*Given exercise:* Please copy out each line of the records below that contains the word "Open", treating uppercase and lowercase as different.

# start of Data to process

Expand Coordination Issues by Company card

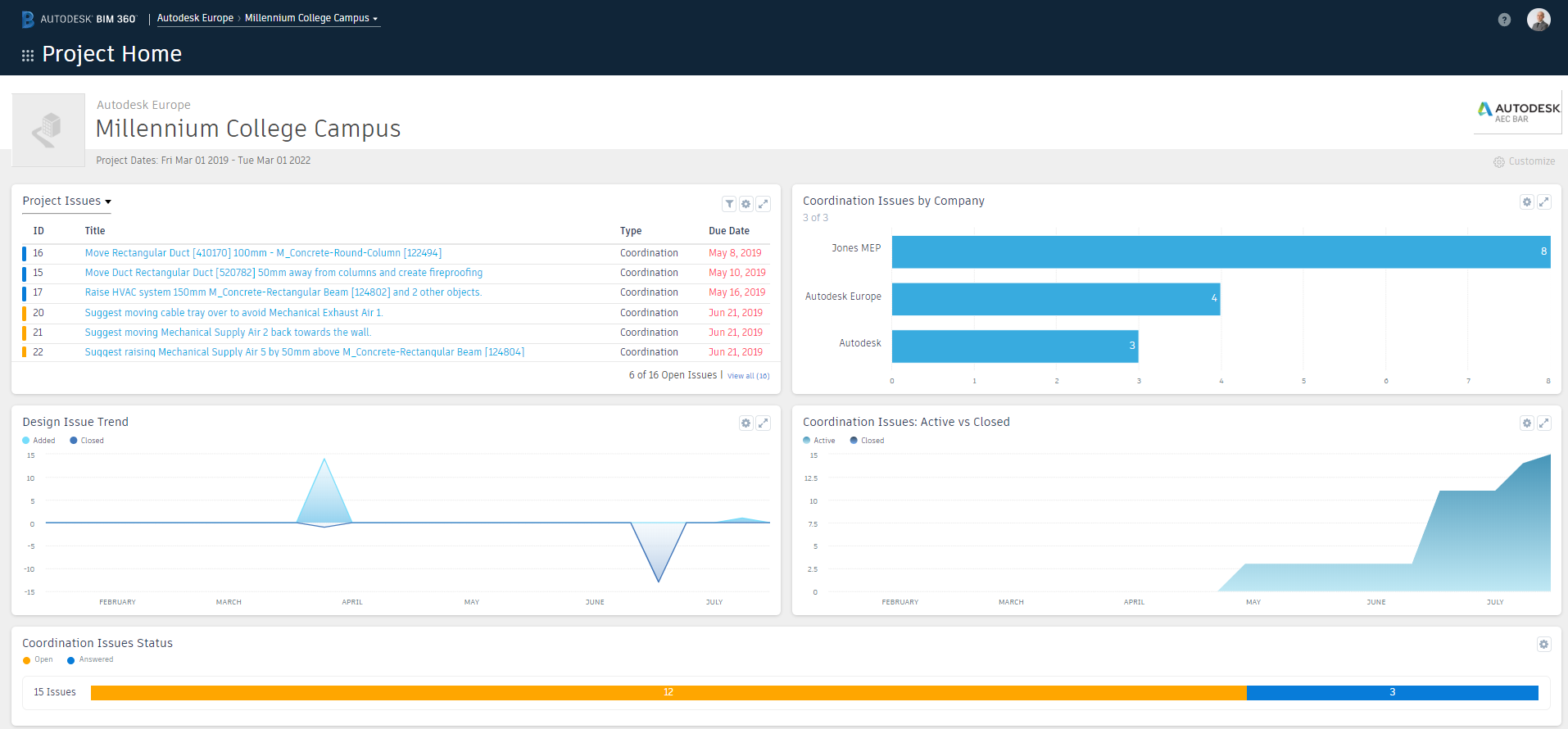click(x=1543, y=201)
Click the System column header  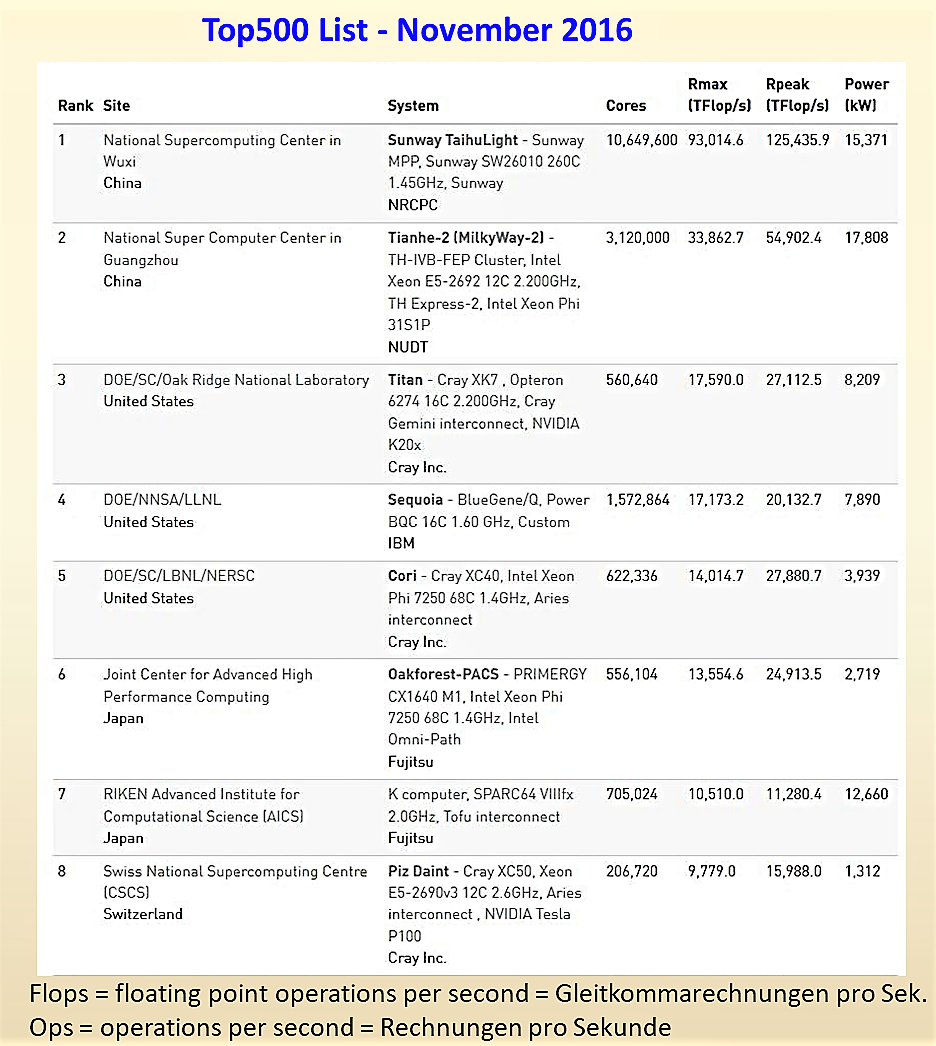coord(413,105)
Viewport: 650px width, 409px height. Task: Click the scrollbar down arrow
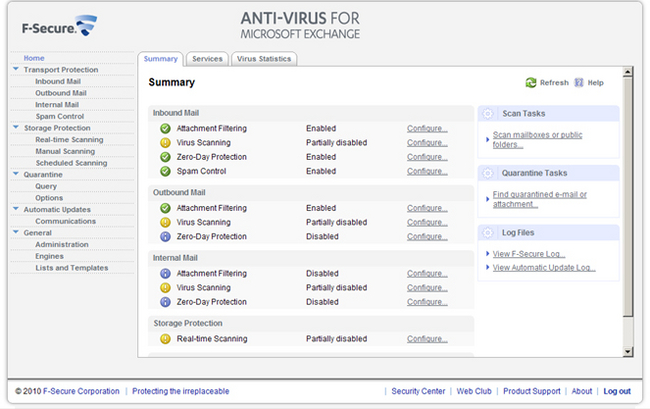point(628,352)
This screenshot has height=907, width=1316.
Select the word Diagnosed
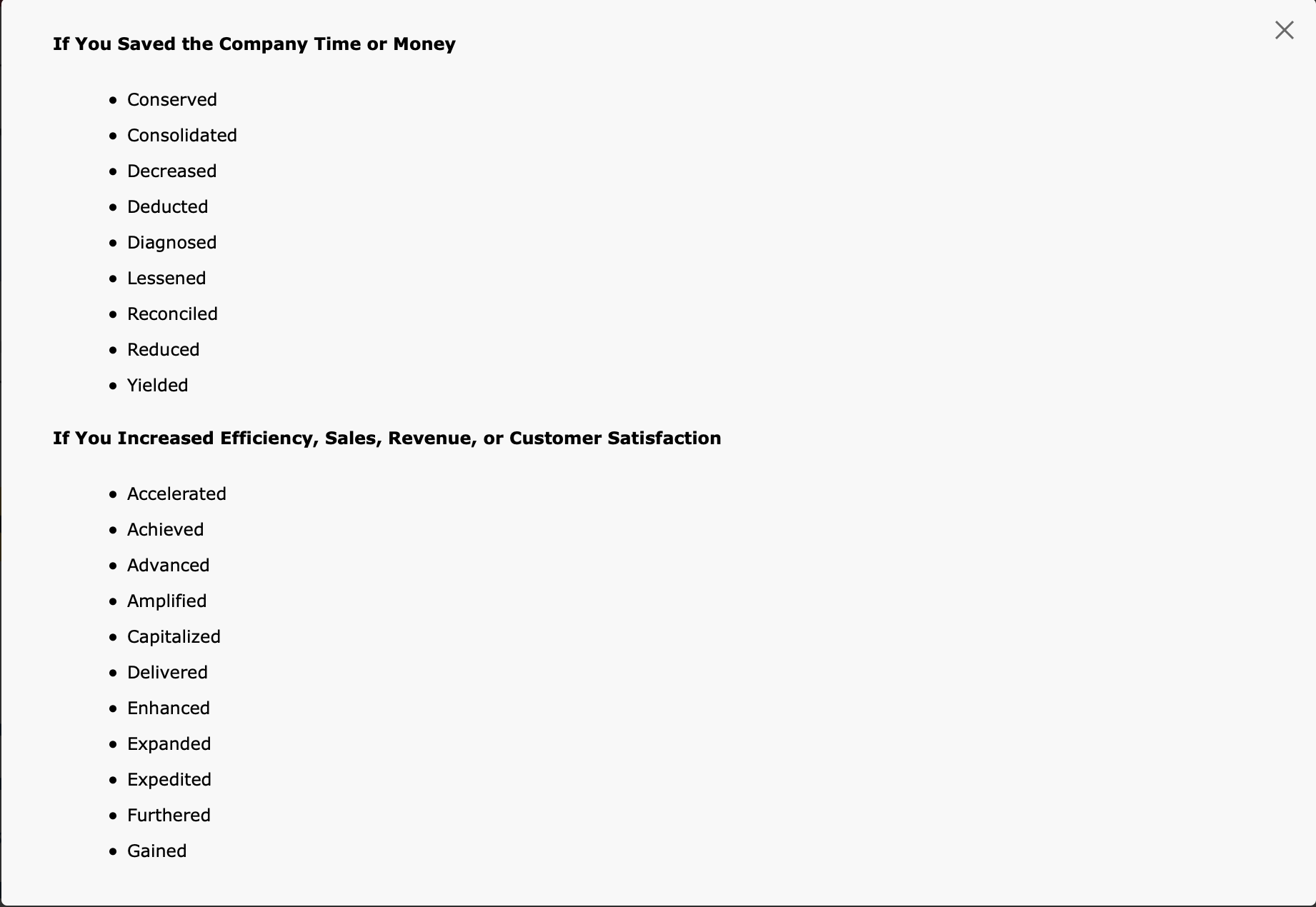tap(172, 243)
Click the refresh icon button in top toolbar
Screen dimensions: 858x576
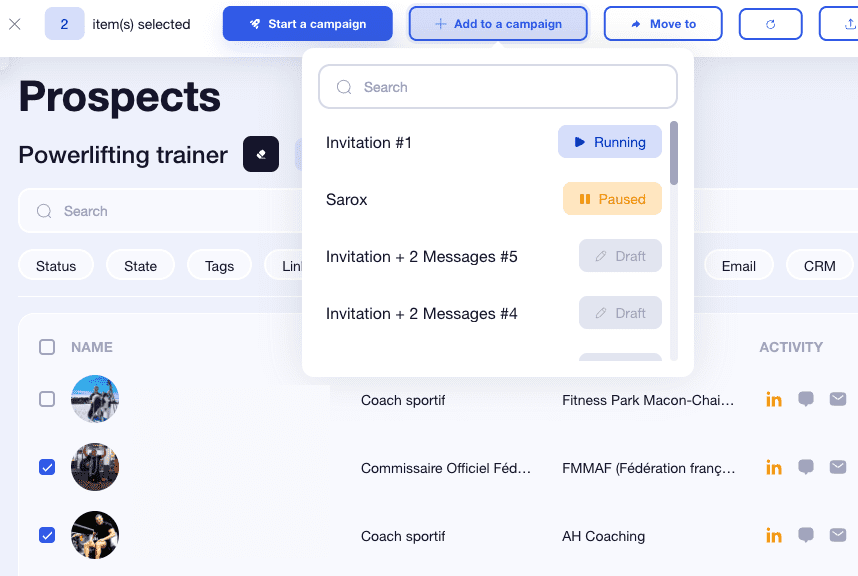(x=770, y=24)
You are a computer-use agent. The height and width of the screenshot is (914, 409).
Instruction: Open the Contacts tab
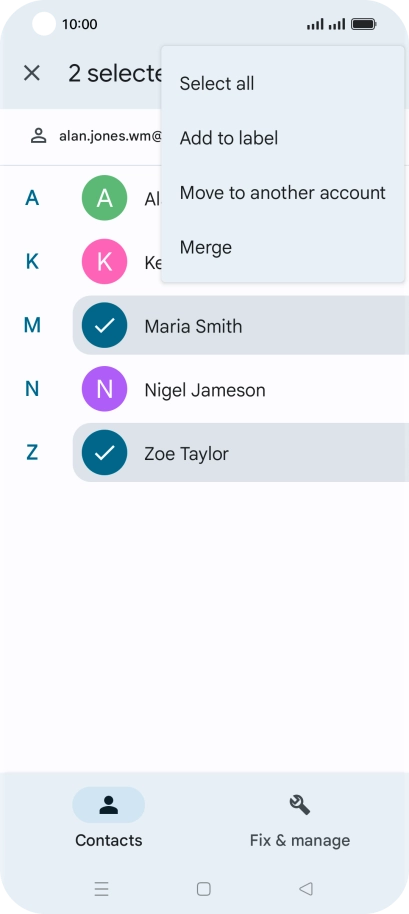coord(108,818)
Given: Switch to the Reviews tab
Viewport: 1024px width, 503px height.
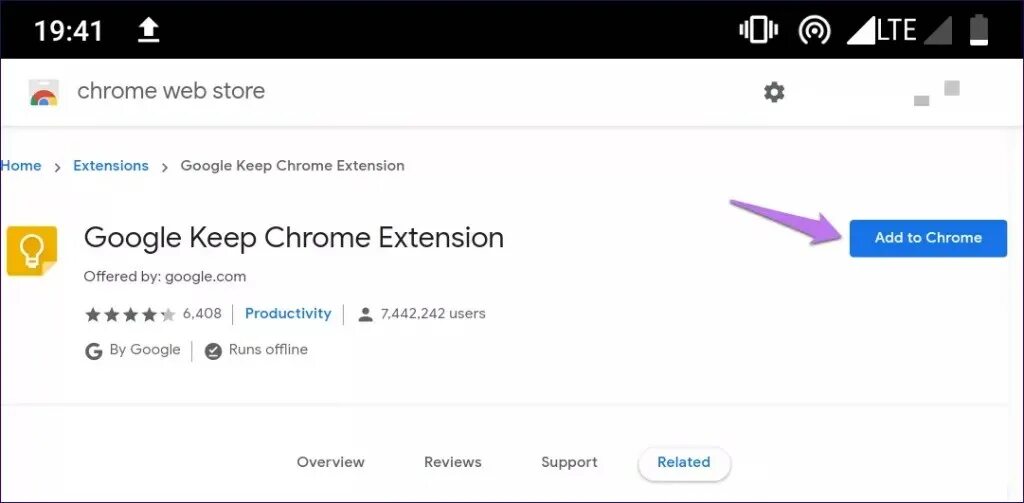Looking at the screenshot, I should pyautogui.click(x=453, y=462).
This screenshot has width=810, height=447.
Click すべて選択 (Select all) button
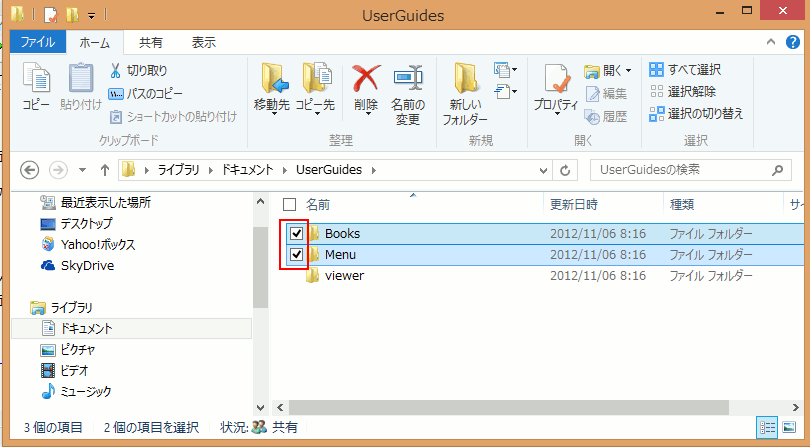click(686, 70)

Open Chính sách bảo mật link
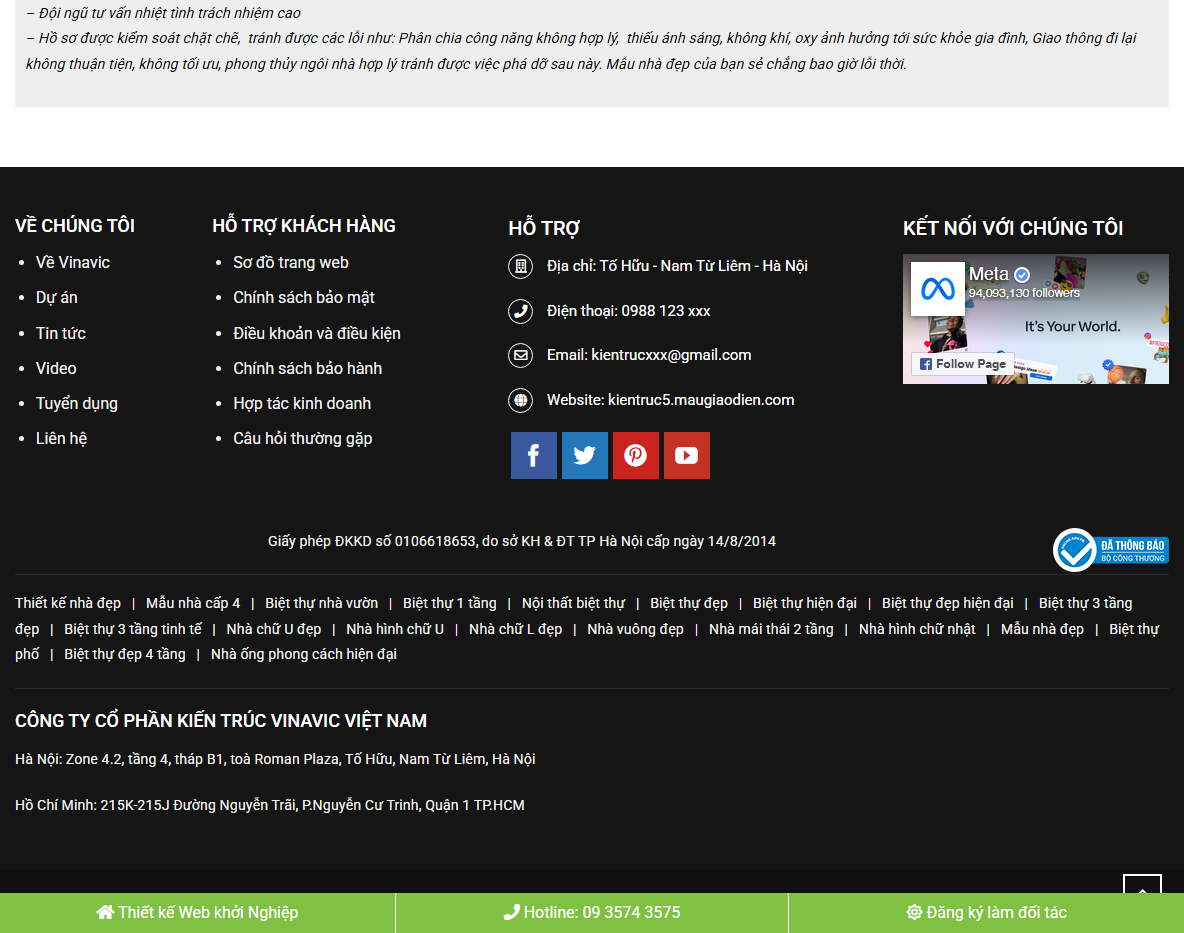304,297
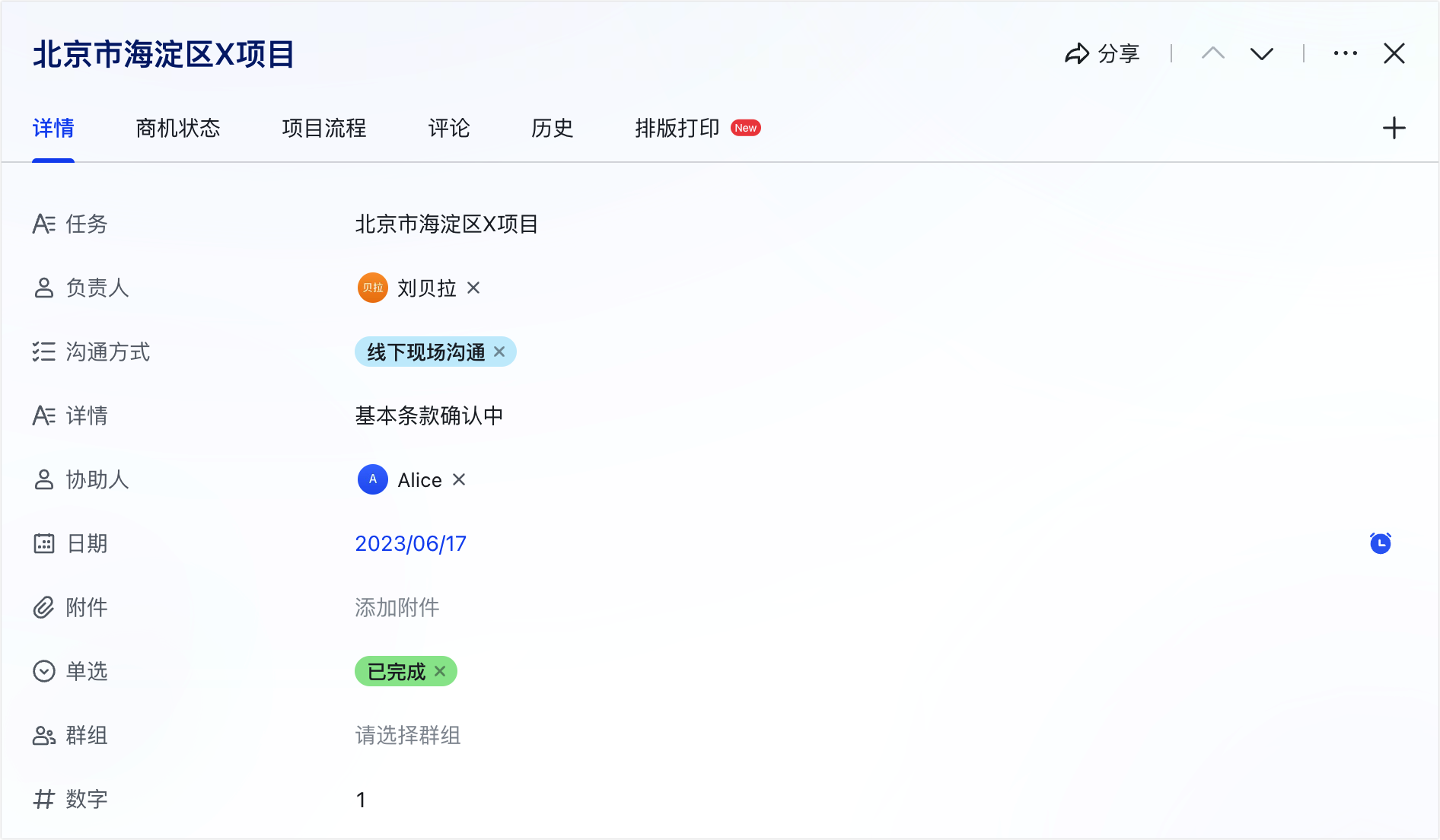Click 添加附件 to add an attachment
This screenshot has width=1440, height=840.
[x=397, y=607]
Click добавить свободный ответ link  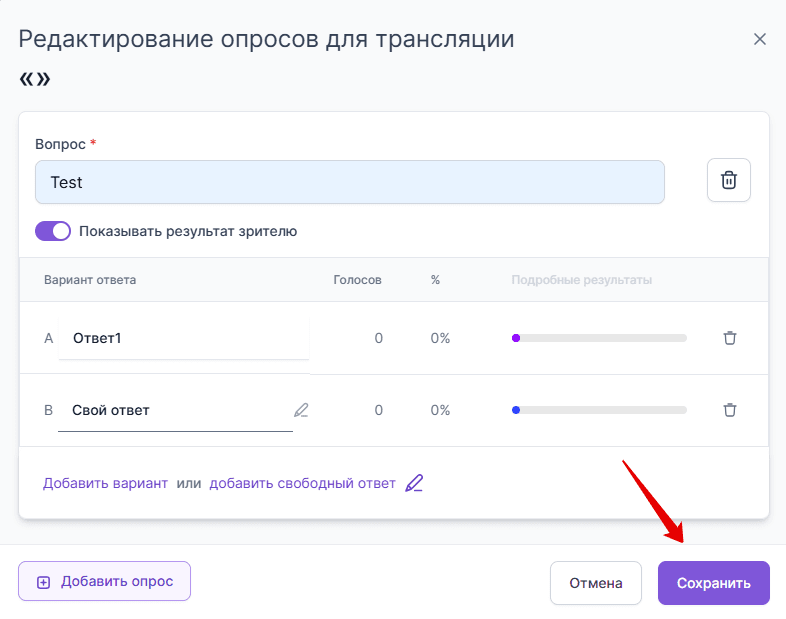click(x=302, y=484)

# end of Data to process

*Answer to this exercise:*
Instruction: Open the Contacts tab
Open Chính sách bảo mật link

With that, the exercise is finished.